As with clothes, the way you decorate a room expresses your personality. In its most ideal form, it signals to guests how you interpret yourself. In this round of Real Cool People, Real Cool Apartments, we check out the Malibu home of Betsey Johnson, the founder behind her namesake fashion line. Our intentions behind the creeping: to learn what she’s all about.
Neighborhood, # of rooms:
My home is a trippy little trailer park house. It’s in a charming storybook neighborhood — great vibes and young surfer dudes. Sexy, young, hip, hot. I love it! I have four-and-a-half bedrooms and two bathrooms (one is a adorable outside bathroom with a bathtub). When I’m home alone, I like to see all my tchotchkes. It’s like a real house. It’s cozy and wonderful but set up as vignettes — like a theme park. I also have a great little backyard.

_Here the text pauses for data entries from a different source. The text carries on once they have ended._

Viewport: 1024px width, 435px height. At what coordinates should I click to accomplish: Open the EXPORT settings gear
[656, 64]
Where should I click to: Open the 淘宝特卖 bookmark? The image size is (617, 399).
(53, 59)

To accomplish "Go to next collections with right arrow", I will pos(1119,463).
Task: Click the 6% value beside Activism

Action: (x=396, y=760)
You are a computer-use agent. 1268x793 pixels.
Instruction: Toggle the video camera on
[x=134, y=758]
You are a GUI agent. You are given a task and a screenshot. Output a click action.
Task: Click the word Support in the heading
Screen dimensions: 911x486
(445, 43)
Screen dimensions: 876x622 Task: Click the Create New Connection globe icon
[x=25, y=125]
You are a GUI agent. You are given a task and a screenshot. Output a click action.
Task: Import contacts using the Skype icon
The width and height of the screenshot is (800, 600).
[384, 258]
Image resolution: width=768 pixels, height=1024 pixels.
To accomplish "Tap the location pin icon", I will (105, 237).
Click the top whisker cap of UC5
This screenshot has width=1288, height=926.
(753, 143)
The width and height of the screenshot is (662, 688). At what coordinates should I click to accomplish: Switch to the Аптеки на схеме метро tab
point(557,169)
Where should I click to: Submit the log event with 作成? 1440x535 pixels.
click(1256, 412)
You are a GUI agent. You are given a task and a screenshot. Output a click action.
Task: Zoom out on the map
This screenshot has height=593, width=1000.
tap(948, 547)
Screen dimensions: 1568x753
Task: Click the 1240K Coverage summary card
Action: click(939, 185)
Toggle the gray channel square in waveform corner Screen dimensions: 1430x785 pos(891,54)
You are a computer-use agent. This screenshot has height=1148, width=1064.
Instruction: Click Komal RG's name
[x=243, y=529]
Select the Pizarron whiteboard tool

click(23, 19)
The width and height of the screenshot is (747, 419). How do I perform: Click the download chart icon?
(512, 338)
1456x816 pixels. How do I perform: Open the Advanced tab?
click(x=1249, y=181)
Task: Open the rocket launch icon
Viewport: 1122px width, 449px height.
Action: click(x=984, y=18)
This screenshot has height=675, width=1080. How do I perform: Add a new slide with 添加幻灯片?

How long have you lived here?
Surprisingly enough, three years have gone by like three months. My boyfriend remembers we met in a coffee shop three years ago. I can’t believe it’s gone by so quickly.
What made you want to leave New York City?
I didn’t have my own company anymore. I realized I could work for my brands — Steve Madden and all my 15 licenses now — from anywhere. I’m on the road to do appearances. It hit me and it hit my daughter, and then it hit her ex-husband and the kids: We’re freezing cold and we’re getting the fuck out of here. That was three winters ago.
I’m building my daughter Lulu a house, her ex-husband rents an apartment and I didn’t know where I was going to live. Long story short, there are 250 houses in this great area next to a great restaurant. It’s called Paradise Beach Cove and it’s a trailer park. I painted my house pink and there are great neighbors, great privacy, great views and great beaches and golf carts. No regrets that I didn’t leave New York any earlier because that’s the way it was. I knew about Malibu because Lulu’s ex-husband grew up in Malibu. But I moved because it was cold and because I could: the two C’s.
How has the neighborhood influenced your overall aesthetic?
I only wear my moccasins and flats. I don’t wear anything like what I used to make—a lot of chiffon dresses. My daughter and I have totally changed our style. I used to wear makeup. I do only when I have to be photographed now.
When do you have people over?
My home is very personal, I will never throw a dinner party. I’ll have the neighbors by, but I’m not an entertainer. The only one who comes over to my house is my boyfriend one great day a week. One day is just perfect.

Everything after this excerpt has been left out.